* _CONSEGNA_
Trascrivi fedelmente dal brano sul presidente dell'assemblea tutto ciò che va da "Nel contempo, non" giù fino a "una simile consonanza.".

* _BRANO_
__________

In effetti, neppure lo statuto potrebbe discostarsi da un limite intrinsecamente legato alle funzioni esercitate dal presidente di un’assemblea rappresentativa, ovvero che questi agisca con imparzialità, nella scrupolosa osservanza della legge e dei regolamenti, al fine di permettere il libero e pieno dispiegarsi dei voti e delle opinioni, su cui si regge la formazione di una volontà democratica. Tale limite discende direttamente da principi costituzionali cui lo statuto è tenuto ad obbedire, posto che essa inserisce l’azione degli enti rappresentativi della popolazione locale nel circuito del pluralismo istituzionale, e con ciò, finanche nell’ambito di una concezione, peraltro largamente in crisi, meramente procedurale della democrazia, esige neutralità nell’applicazione delle regole che presiedono al confronto delle idee in seno alle assemblee.

Nel contempo, non è detto che ad un simile nocciolo duro di attribuzioni lo statuto non ne accompagni di ulteriori, o comunque che l’imprescindibile garanzia della legalità nella conduzione dei lavori si affianchi ad una valutazione compiuta dalla maggioranza consiliare con riferimento alle capacità politiche del presidente eletto, ed alle affinità che esse possano avere con l’orientamento condiviso da quella stessa maggioranza; in tal caso, lo statuto potrà allargare le maglie della revocabilità, fino alla rottura di una simile consonanza.

__________

* _RECORD ELENCATI_
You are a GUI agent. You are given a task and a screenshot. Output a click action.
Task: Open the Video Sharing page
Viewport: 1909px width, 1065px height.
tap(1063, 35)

__________

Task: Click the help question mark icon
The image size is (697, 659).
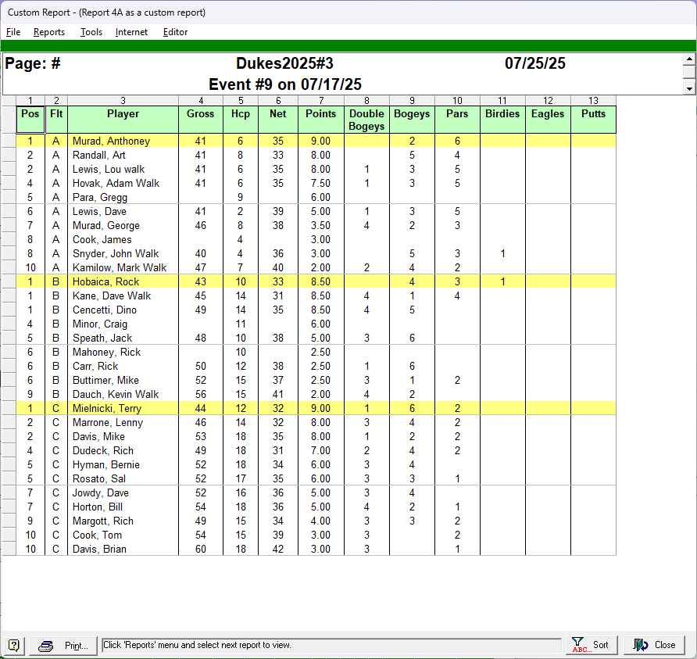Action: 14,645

__________

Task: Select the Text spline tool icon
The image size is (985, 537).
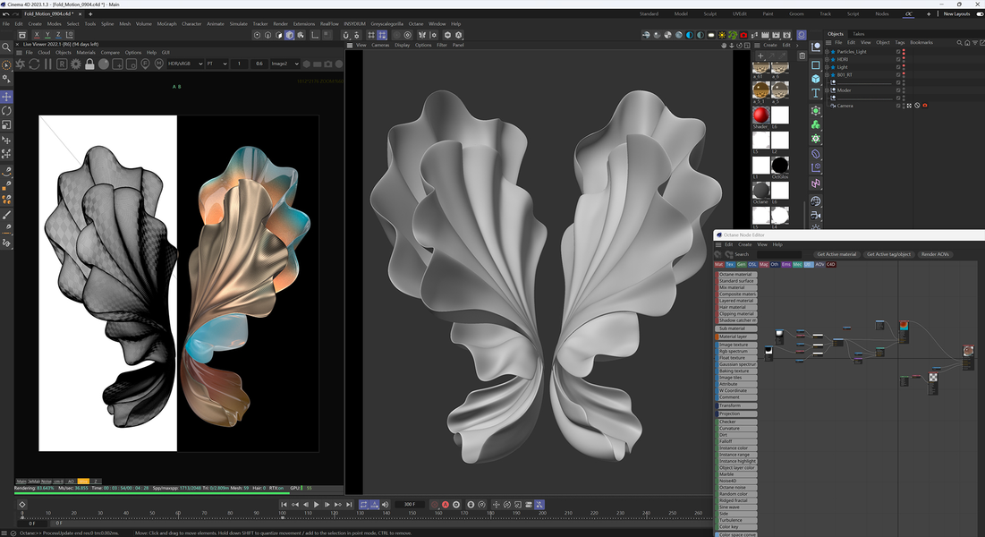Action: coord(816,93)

__________

* _RISPOSTA_
Nel contempo, non è detto che ad un simile nocciolo duro di attribuzioni lo statuto non ne accompagni di ulteriori, o comunque che l’imprescindibile garanzia della legalità nella conduzione dei lavori si affianchi ad una valutazione compiuta dalla maggioranza consiliare con riferimento alle capacità politiche del presidente eletto, ed alle affinità che esse possano avere con l’orientamento condiviso da quella stessa maggioranza; in tal caso, lo statuto potrà allargare le maglie della revocabilità, fino alla rottura di una simile consonanza.